The member countries of the European Union built new wind farms with a record capacity of 17GW in 2023, more than in any year so far, but even so they are only half of what is needed to reach their objective in the field of renewable energy, shows the data published by WindEurope, Reuters reports.
The community block built and connected to the grid in 2023 onshore wind farms with a capacity of 14 Gigawatts and 3 Gigawatts of offshore wind capacity, increasing by 7% compared to 2022, WindEurope claims. However, according to Brussels’ own estimates, new wind farms with a capacity of at least 37 Gigawatts should be built every year for the EU to reach its renewable energy target set for 2030, according to Agerpres.
Europe’s wind energy sector has been facing difficulties in recent years due to factors such as exploding inflation, increased competition and bottlenecks in obtaining the necessary permits for projects.

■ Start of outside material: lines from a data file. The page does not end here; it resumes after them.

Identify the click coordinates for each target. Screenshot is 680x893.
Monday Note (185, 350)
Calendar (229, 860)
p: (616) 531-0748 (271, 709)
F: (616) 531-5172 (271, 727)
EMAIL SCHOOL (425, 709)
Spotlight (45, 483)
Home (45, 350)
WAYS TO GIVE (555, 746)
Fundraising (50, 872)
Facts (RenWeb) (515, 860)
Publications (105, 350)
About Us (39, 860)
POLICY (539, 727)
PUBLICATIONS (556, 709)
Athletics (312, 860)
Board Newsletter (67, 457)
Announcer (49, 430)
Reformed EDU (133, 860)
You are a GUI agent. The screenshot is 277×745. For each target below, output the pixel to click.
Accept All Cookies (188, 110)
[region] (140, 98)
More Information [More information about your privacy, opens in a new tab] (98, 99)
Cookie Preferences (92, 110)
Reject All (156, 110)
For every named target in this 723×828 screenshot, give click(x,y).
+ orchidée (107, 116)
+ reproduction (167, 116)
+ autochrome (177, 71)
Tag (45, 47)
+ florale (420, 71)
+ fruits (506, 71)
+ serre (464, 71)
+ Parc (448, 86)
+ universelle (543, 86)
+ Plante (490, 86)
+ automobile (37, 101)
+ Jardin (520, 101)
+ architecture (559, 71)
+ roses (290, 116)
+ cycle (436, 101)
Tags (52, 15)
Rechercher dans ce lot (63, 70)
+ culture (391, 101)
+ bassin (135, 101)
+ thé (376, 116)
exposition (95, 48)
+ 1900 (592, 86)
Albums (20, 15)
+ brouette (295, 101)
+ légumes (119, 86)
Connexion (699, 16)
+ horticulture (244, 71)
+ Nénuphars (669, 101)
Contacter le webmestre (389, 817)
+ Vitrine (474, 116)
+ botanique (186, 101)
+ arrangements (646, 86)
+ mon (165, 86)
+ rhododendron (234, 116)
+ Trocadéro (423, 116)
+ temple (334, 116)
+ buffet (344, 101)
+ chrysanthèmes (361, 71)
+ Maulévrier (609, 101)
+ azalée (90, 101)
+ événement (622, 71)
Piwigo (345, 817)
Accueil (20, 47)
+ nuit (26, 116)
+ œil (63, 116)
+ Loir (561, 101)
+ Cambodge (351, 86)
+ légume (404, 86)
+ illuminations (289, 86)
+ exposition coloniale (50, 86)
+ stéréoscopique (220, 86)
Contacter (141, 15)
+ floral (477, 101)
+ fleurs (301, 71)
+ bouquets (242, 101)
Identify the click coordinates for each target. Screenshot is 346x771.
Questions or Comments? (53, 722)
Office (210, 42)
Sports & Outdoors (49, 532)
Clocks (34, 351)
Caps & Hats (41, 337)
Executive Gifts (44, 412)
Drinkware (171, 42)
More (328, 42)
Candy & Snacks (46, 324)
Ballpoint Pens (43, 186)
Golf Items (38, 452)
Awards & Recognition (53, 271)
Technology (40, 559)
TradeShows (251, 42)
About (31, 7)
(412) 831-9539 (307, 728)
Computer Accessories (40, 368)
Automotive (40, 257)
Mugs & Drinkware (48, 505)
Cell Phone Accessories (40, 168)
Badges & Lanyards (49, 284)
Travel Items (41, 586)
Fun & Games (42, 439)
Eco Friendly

“Things were very bad on the permit side. Now they’ve started to improve significantly,” said WindEurope director Giles Dickson, citing new EU rules designed to reduce waiting times for permits that have helped boost the number of permits issued last year.
“This gives us reasons for optimism that the improvements we started to see last year will continue, that we can expect an increase in the volumes of new wind installations that will be built,” added Giles Dickson.
Wind installations were responsible for 19% of all electricity produced in the EU last year, helping the bloc to have 44% of its total electricity production from renewable sources, according to an analysis by the Fraunhofer Institute.
Also, in October, the European Commission launched a package of measures aimed at boosting the wind energy sector, which includes more financial support for suppliers in the wind energy industry, through the European Investment Bank, but also changes regarding tenders for renewable energies that could favor local producers.
While solar power has exploded as consumers have turned to solar panels to counter rising electricity bills, Europe’s wind power industry has been largely left behind. Turbine manufacturers have lost money, and some park developers have canceled or delayed some projects due to rising costs.